Please rename every "Viewport" to "Display" in the rows below, leaving everything else unchanged.

Begin Records provided

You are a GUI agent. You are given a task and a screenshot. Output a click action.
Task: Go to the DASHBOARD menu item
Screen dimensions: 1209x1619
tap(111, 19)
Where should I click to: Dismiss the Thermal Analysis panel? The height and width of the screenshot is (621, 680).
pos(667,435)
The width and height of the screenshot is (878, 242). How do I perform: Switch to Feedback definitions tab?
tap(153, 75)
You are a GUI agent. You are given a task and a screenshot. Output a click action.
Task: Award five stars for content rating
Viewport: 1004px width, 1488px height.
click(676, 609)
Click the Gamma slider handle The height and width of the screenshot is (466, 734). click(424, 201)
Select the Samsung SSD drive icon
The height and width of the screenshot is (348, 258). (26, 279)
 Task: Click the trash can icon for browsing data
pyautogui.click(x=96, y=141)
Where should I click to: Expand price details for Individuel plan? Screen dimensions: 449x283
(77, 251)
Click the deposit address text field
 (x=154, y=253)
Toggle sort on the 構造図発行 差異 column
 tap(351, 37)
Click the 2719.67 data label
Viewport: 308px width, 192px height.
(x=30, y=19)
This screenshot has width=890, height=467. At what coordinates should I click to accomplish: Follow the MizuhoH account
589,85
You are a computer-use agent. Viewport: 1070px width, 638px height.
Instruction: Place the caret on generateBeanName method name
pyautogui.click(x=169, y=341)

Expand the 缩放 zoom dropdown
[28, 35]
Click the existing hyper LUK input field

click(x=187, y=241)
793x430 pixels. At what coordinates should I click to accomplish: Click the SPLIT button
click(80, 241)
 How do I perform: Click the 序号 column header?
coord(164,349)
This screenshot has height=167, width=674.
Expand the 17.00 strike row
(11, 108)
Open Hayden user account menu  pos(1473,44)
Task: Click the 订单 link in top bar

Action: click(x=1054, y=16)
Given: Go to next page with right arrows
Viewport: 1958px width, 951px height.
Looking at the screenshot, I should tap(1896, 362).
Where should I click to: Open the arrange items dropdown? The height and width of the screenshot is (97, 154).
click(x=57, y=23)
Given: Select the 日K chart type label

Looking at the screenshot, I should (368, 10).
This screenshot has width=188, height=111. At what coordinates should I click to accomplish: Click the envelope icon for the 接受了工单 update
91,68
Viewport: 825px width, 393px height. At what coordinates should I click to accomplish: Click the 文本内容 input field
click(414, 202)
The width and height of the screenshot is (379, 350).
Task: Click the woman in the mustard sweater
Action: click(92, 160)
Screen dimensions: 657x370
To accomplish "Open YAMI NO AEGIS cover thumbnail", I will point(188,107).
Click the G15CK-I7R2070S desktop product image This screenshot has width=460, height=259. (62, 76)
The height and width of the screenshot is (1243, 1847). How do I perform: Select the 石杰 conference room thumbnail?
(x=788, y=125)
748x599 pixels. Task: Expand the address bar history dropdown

End Records provided

Final result:
You are a GUI agent. You are given a task and a screenshot. Output a click action.
Task: Go to the DASHBOARD menu item
Screen dimensions: 1209x1619
tap(111, 19)
Where should I click to: Dismiss the Thermal Analysis panel? The height and width of the screenshot is (621, 680).
pos(667,435)
The width and height of the screenshot is (878, 242). How do I perform: Switch to Feedback definitions tab?
tap(153, 75)
You are a GUI agent. You are given a task and a screenshot. Output a click action.
Task: Award five stars for content rating
Display: 1004px width, 1488px height.
click(676, 609)
Click the Gamma slider handle The height and width of the screenshot is (466, 734). click(424, 201)
Select the Samsung SSD drive icon
The height and width of the screenshot is (348, 258). (26, 279)
 Task: Click the trash can icon for browsing data
pyautogui.click(x=96, y=141)
Where should I click to: Expand price details for Individuel plan? Screen dimensions: 449x283
(77, 251)
Click the deposit address text field
 (x=154, y=253)
Toggle sort on the 構造図発行 差異 column
 tap(351, 37)
Click the 2719.67 data label
Display: 308px width, 192px height.
(x=30, y=19)
This screenshot has width=890, height=467. At what coordinates should I click to accomplish: Follow the MizuhoH account
589,85
You are a computer-use agent. Display: 1070px width, 638px height.
Instruction: Place the caret on generateBeanName method name
pyautogui.click(x=169, y=341)

Expand the 缩放 zoom dropdown
[28, 35]
Click the existing hyper LUK input field

click(x=187, y=241)
793x430 pixels. At what coordinates should I click to accomplish: Click the SPLIT button
click(80, 241)
 How do I perform: Click the 序号 column header?
coord(164,349)
This screenshot has height=167, width=674.
Expand the 17.00 strike row
(11, 108)
Open Hayden user account menu  pos(1473,44)
Task: Click the 订单 link in top bar

Action: click(x=1054, y=16)
Given: Go to next page with right arrows
Display: 1958px width, 951px height.
Looking at the screenshot, I should tap(1896, 362).
Where should I click to: Open the arrange items dropdown? The height and width of the screenshot is (97, 154).
click(x=57, y=23)
Given: Select the 日K chart type label

Looking at the screenshot, I should (368, 10).
This screenshot has width=188, height=111. At what coordinates should I click to accomplish: Click the envelope icon for the 接受了工单 update
91,68
Display: 825px width, 393px height. At what coordinates should I click to accomplish: Click the 文本内容 input field
click(414, 202)
The width and height of the screenshot is (379, 350).
Task: Click the woman in the mustard sweater
Action: click(92, 160)
Screen dimensions: 657x370
To accomplish "Open YAMI NO AEGIS cover thumbnail", I will point(188,107).
Click the G15CK-I7R2070S desktop product image This screenshot has width=460, height=259. (62, 76)
The height and width of the screenshot is (1243, 1847). How do I perform: Select the 石杰 conference room thumbnail?
(x=788, y=125)
748x599 pixels. Task: Expand the address bar history dropdown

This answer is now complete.